Great report Skip, thanks for sharing.


----------



## azpredatorhunter (Jul 24, 2012)

So what are these new sounds...lol.


----------



## glenway (Mar 27, 2011)

I have some really tired sounds on my FoxPro, too. I loaded some from the FoxPro site and they sound phony - especially the owl and crow mixed sound.

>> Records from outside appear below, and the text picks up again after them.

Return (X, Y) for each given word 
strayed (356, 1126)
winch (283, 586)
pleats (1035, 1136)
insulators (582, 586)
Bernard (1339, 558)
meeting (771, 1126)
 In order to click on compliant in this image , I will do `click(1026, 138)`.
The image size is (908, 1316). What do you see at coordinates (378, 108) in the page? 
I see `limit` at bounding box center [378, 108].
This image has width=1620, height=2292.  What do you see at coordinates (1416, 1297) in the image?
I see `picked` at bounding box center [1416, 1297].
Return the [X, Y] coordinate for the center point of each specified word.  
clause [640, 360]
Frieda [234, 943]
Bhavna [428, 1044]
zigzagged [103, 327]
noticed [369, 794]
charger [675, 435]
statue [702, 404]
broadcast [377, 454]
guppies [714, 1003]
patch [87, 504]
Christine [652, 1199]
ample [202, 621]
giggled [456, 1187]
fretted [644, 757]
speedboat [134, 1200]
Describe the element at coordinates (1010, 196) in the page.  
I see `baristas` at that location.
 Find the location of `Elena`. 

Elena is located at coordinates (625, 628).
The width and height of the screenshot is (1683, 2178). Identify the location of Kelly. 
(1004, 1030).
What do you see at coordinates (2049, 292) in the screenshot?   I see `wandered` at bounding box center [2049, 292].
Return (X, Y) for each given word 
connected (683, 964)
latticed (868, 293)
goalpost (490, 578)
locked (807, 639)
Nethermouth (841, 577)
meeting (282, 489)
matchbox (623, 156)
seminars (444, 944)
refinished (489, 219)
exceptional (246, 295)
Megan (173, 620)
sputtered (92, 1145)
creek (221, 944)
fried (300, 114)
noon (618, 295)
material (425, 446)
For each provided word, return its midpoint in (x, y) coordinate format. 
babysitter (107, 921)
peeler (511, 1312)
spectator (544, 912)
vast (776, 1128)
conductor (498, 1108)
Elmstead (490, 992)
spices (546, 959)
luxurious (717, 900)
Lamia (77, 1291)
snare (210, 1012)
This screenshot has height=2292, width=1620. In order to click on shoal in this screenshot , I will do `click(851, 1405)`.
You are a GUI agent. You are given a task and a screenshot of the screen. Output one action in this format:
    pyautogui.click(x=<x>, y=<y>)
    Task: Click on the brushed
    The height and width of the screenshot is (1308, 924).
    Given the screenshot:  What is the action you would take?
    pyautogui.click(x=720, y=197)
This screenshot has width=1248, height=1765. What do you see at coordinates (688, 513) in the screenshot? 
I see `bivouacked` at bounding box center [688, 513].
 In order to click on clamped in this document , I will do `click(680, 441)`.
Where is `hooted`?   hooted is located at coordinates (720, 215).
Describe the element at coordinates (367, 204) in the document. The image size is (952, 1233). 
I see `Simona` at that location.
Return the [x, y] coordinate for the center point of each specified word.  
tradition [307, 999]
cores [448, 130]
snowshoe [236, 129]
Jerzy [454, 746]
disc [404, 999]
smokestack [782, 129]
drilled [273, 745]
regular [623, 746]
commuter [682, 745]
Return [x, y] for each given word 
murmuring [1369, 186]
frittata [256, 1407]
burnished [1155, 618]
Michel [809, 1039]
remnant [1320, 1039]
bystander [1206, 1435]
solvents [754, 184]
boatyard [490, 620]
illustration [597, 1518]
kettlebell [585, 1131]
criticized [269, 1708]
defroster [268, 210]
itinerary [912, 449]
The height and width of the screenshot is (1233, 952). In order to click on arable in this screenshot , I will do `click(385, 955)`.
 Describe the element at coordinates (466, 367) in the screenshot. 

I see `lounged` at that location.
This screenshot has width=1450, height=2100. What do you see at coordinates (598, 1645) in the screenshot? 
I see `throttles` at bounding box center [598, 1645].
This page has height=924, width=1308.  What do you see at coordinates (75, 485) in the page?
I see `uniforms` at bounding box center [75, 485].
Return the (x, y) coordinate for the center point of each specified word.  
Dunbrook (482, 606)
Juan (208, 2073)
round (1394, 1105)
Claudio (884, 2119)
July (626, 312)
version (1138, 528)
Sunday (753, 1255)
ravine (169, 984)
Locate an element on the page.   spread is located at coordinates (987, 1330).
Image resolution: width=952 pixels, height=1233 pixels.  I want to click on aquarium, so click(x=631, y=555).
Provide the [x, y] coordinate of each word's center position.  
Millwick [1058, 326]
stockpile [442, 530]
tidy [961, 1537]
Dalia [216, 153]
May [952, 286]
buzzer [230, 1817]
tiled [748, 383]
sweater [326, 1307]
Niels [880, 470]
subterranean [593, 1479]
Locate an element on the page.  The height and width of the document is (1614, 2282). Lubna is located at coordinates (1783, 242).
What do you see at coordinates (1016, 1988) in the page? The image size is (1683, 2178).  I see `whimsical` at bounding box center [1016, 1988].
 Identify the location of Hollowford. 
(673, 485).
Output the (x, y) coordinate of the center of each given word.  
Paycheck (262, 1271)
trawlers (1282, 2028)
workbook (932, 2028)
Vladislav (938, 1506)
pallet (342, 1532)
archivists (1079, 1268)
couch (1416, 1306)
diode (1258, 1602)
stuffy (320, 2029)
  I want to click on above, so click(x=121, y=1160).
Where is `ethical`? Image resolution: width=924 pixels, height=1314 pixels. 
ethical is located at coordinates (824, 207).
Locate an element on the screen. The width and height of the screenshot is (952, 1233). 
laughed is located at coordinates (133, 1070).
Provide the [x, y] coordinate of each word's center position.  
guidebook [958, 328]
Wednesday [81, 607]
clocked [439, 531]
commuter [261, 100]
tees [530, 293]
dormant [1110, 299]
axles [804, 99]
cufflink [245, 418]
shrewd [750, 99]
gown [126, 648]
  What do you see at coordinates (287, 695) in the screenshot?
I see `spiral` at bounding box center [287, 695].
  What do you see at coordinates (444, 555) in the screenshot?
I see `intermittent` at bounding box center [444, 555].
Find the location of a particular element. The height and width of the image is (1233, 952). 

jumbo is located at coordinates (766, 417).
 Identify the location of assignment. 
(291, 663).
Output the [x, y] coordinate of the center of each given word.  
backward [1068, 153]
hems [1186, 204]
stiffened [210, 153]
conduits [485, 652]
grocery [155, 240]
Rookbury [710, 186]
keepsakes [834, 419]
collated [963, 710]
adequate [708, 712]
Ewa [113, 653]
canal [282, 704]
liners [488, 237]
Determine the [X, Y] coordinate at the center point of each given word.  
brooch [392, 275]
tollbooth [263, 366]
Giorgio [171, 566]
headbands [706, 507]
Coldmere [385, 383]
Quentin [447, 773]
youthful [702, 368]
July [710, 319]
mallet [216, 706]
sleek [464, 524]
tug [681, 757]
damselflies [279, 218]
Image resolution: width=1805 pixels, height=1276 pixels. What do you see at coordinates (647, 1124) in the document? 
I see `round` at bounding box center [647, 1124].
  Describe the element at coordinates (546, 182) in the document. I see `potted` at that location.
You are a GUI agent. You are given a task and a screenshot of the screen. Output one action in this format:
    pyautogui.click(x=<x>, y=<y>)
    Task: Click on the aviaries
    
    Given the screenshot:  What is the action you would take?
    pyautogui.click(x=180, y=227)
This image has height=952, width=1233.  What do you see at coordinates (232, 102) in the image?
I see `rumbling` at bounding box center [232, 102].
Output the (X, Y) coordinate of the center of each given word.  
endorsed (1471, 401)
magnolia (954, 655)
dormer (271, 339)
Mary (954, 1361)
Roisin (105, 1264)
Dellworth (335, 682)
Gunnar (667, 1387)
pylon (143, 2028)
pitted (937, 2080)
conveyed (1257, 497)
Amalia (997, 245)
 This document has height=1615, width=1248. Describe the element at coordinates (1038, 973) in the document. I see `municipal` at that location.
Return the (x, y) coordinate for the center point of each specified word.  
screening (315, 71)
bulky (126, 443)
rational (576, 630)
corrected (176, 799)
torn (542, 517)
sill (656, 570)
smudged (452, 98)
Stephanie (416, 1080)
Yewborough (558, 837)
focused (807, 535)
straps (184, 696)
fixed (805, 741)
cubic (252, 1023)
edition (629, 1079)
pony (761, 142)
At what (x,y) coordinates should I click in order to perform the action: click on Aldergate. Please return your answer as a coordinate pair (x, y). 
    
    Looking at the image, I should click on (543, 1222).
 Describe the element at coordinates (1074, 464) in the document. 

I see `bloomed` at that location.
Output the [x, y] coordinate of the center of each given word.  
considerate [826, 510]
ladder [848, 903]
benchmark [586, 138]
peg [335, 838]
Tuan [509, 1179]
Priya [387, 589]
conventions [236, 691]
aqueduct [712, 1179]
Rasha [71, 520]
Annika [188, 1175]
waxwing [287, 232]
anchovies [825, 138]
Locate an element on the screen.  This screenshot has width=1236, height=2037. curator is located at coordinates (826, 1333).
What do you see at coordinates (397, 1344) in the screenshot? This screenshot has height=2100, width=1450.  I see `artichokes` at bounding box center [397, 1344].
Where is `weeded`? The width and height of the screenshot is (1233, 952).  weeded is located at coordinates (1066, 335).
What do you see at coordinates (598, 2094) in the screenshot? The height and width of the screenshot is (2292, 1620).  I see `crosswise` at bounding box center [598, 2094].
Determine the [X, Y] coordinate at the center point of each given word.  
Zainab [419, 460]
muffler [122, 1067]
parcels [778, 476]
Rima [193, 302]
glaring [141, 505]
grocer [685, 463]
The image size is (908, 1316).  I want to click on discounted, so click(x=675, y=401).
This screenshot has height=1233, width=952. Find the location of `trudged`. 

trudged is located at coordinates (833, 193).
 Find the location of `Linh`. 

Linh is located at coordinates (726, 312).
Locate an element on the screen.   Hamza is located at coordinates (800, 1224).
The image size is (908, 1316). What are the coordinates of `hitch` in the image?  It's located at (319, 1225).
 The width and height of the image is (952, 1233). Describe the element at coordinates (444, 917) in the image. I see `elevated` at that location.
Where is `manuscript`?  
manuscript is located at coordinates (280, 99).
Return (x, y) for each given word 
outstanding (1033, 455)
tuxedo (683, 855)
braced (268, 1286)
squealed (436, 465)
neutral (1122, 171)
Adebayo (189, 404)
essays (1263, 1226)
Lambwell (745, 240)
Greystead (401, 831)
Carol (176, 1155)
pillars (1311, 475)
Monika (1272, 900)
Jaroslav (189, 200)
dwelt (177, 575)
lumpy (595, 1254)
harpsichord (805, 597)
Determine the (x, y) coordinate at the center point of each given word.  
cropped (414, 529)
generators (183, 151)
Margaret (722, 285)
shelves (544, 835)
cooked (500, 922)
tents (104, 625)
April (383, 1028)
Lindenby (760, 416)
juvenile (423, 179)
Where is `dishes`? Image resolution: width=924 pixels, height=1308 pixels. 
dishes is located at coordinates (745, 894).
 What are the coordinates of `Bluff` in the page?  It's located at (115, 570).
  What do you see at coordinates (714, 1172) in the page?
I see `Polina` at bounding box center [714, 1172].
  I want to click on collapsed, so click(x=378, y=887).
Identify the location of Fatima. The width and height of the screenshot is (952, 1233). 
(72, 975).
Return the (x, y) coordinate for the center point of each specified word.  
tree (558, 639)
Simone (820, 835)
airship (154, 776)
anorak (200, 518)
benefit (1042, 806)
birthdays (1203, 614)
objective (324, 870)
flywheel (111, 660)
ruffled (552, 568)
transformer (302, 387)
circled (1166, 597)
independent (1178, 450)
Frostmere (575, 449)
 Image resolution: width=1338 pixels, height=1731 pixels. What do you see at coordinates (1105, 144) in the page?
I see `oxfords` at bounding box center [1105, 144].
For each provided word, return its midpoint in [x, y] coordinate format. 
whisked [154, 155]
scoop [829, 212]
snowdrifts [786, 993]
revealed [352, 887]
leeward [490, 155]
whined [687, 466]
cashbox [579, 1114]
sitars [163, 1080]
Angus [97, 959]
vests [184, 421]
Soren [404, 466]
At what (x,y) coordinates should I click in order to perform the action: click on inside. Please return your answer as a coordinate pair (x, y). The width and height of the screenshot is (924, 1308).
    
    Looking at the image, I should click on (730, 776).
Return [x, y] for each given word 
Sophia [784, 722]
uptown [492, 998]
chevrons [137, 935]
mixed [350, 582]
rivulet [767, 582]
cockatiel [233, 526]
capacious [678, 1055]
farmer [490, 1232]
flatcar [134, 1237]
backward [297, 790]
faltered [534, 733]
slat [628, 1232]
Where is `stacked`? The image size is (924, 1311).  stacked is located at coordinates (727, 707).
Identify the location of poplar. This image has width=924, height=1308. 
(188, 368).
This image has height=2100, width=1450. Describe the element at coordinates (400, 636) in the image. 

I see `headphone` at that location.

I'd love to get some better sounds for it. Maybe start another thread...


----------



## prairiewolf (Feb 19, 2012)

Good idea Glen

http://www.predatortalk.com/topic/21003-fox-pro-sounds-and-others-do-they-get-worn/


----------



## SWAMPBUCK10PT (Apr 5, 2010)

*Ok here's some of their new sounds that I had put on my Hellfire------Devil Bunny---Bay Bee Cottontail #2---Rabbit--Western Vole--Baby Porcupine---Grieving Gray Fox----Baby Bobcat--Troubled Coyote---Coyote female Sore Howls and a bunch of other older proven sounds That I didn't have on the call-------------They have I think 17 new sounds they put out this year--even alligator-------------------sb*


----------



## youngdon (Mar 10, 2010)

Did you record Ironworker in distress when that coyote was gnawing on your leg ? I'd guess an asterisk would go with that one(*adults only)


----------



## SWAMPBUCK10PT (Apr 5, 2010)

youngdon said:


> Did you record Ironworker in distress when that coyote was gnawing on your leg ? I'd guess an asterisk would go with that one(*adults only)
> 
> *LOL---There was some Blue Haze in the air but that's because IT WAS Boilermaker Distress--we get payed more* :biggrin: :biggrin: because we do it under pressure Ha haa


----------



## catcapper (Feb 11, 2010)

The Bay Bee Cottontail works well up in this country Skip--- I have best results at half volume.

awprint:


----------



## SWAMPBUCK10PT (Apr 5, 2010)

*Thanks CAT----------Will be trying it out soon----------sb*


----------



## huntlots (Jan 23, 2014)

SWAMPBUCK10PT said:


> *Ok here's some of their new sounds that I had put on my Hellfire------Devil Bunny---Bay Bee Cottontail #2---Rabbit--Western Vole--Baby Porcupine---Grieving Gray Fox----Baby Bobcat--Troubled Coyote---Coyote female Sore Howls and a bunch of other older proven sounds That I didn't have on the call-------------They have I think 17 new sounds they put out this year--even alligator-------------------sb*


Ifyou dint mind me askibg what did that cost you putting new sounds on and getting your call serviced. I also have a hellfire and love it.


----------